[Task goal] Copy the items below word for word, from the line containing "Task: Sort results by date" through the end of the items, with both ends included. Leave the pictures out of your answer.

[Records from a collection]
■ ■ ■ ■

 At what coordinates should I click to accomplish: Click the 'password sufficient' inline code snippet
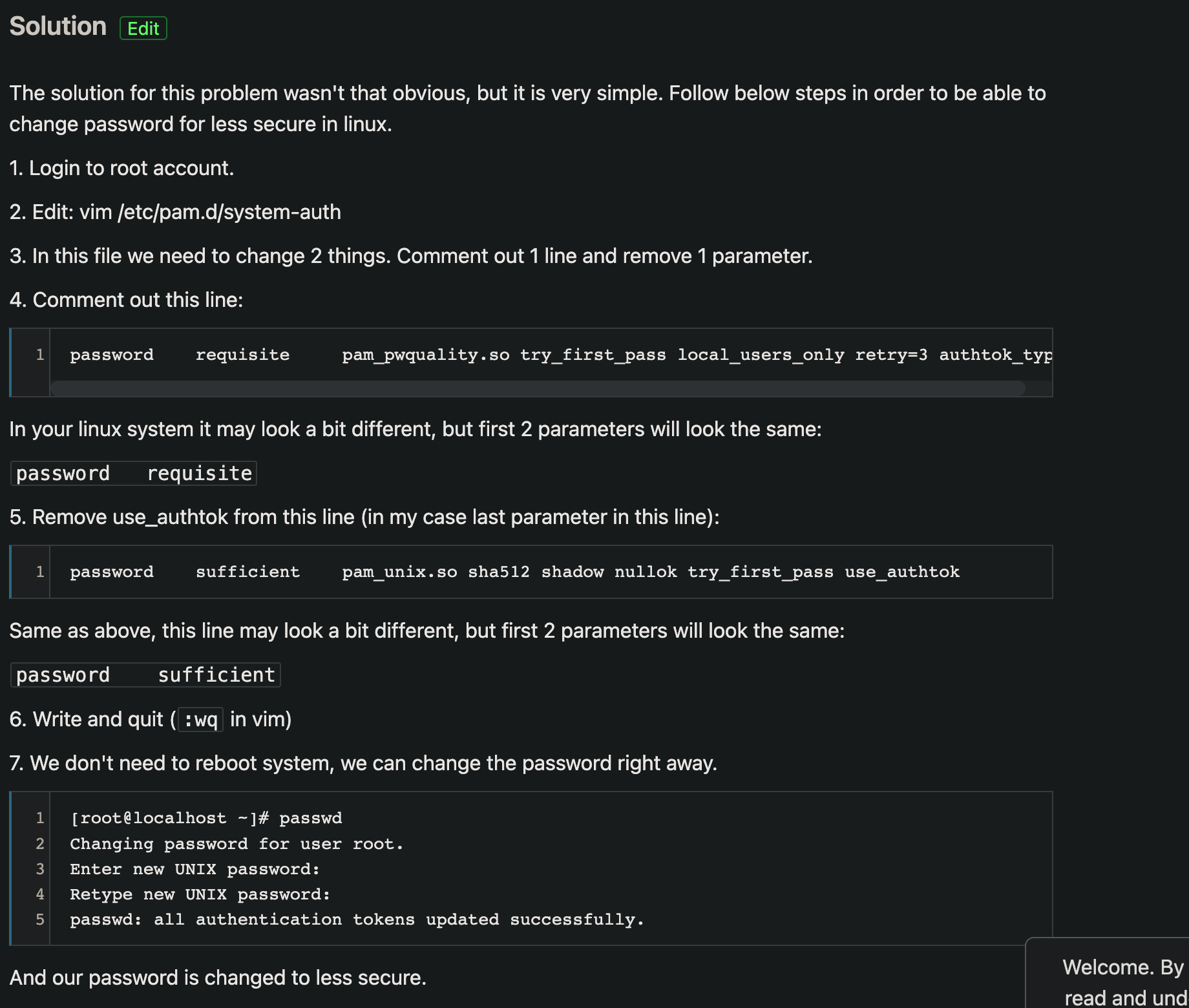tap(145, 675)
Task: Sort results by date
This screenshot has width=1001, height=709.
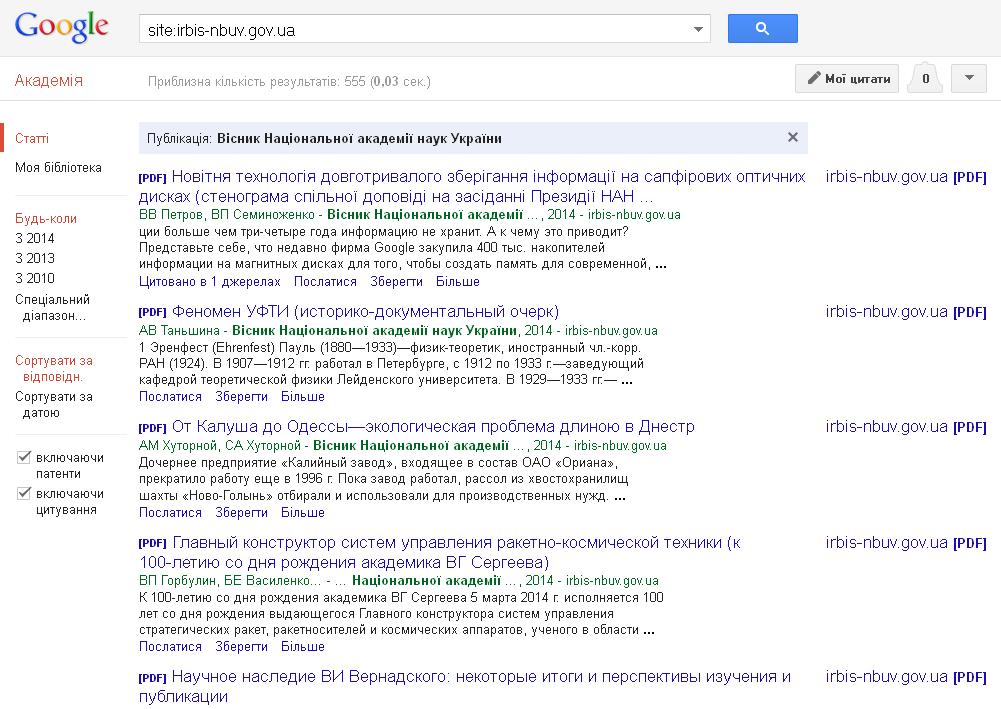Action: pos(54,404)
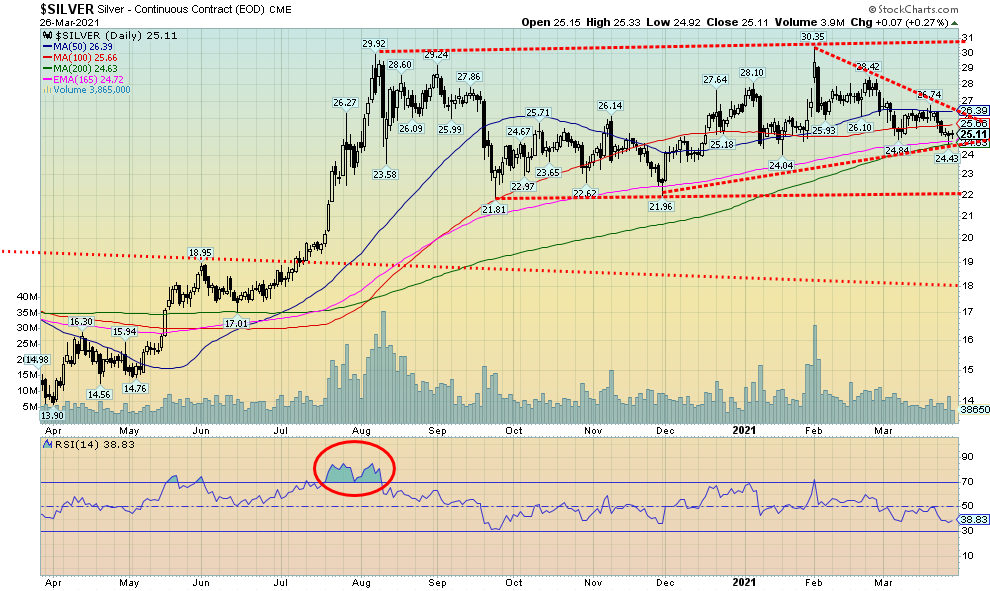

■ ■ ■ ■

[Exercise result]
Task: Sort results by date
This screenshot has width=1001, height=709.
Action: pos(54,404)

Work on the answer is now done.